Today, the KDP and PUK are cooperating to govern the autonomous areas of northern Iraq.
 

Anfal

 
 
An estimated 5,000 men, women, and children lost their lives in a chemical weapons attack by the Iraqi regime of Saddam Hussein, March 16, 1988. (Archive# ME080)

The Anfal campaign, classified by scholars as a genocide, was an organized attempt by the Iraqi regime to eradicate Kurdish aspirations for political and cultural autonomy. The first Anfal operation occurred between February and August of 1988, and successive operations continued throughout the next several years. The term Anfal comes from a distortion of a sura from the Quran entitled the Surat al-Anfal, which tells the story of the battle of Badr. In it Allah reveals his will to inspire the Muslims to defeat the infidels from the city of Mecca.

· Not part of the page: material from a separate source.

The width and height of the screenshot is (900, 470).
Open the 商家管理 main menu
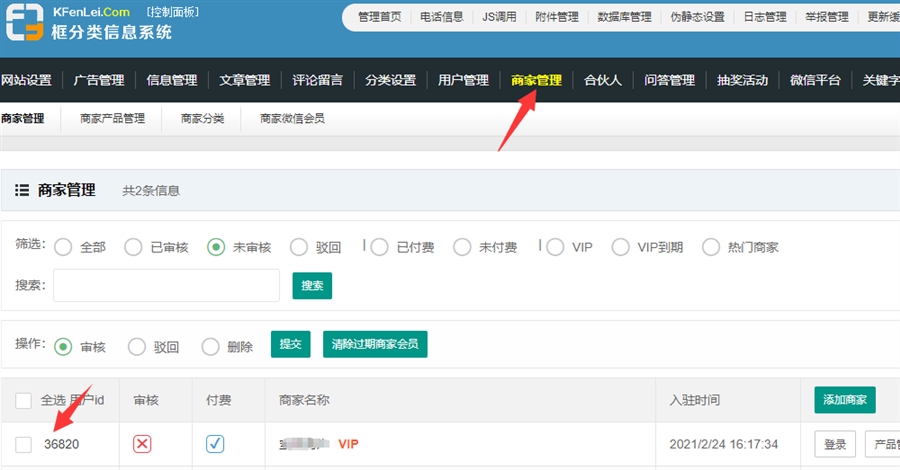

At the tail end of the Iran-Iraq war, the Kurdish region in northern Iraq was the scene of a last gasp effort by Iranian forces allied with the PUK, to capture Iraqi territory and to prolong the war. The regime had already begun to use chemical weapons in 1987 to battle the increasingly effective and powerful Kurdish opposition militias (peshmerga) who were fighting for autonomy in northern Iraq. This fierce repression became an organized and institutionalized genocide in 1988.

In the series of Anfal operations, the Iraqis used chemical weapons and heavy bombardments to decimate civilian populations, due in part to the unavailability of troops who were at the Iranian front. The strategy also included the destruction of villages, mass executions, and deportations of civilians including women and children. In a particularly cruel practice, those who sought medical attention in the urban centers for the treatment of exposure to chemical agents were rounded up and disappeared.

In all an estimated 182,000 Kurds lost their lives and/or disappeared in this organized reign of terror. In addition, hundreds of thousands of Kurdish civilians were displaced from their homes as an estimated 4,000 villages were destroyed and a process of Arabization was enforced. The most notorious and widely publicized incident occurred in Kurdish town of Halabja, where on March 16, 1988 an estimated 5,000 men, women, and children lost their lives. Over 10,000 were wounded and to this day suffer the effects caused by exposure to chemical agents.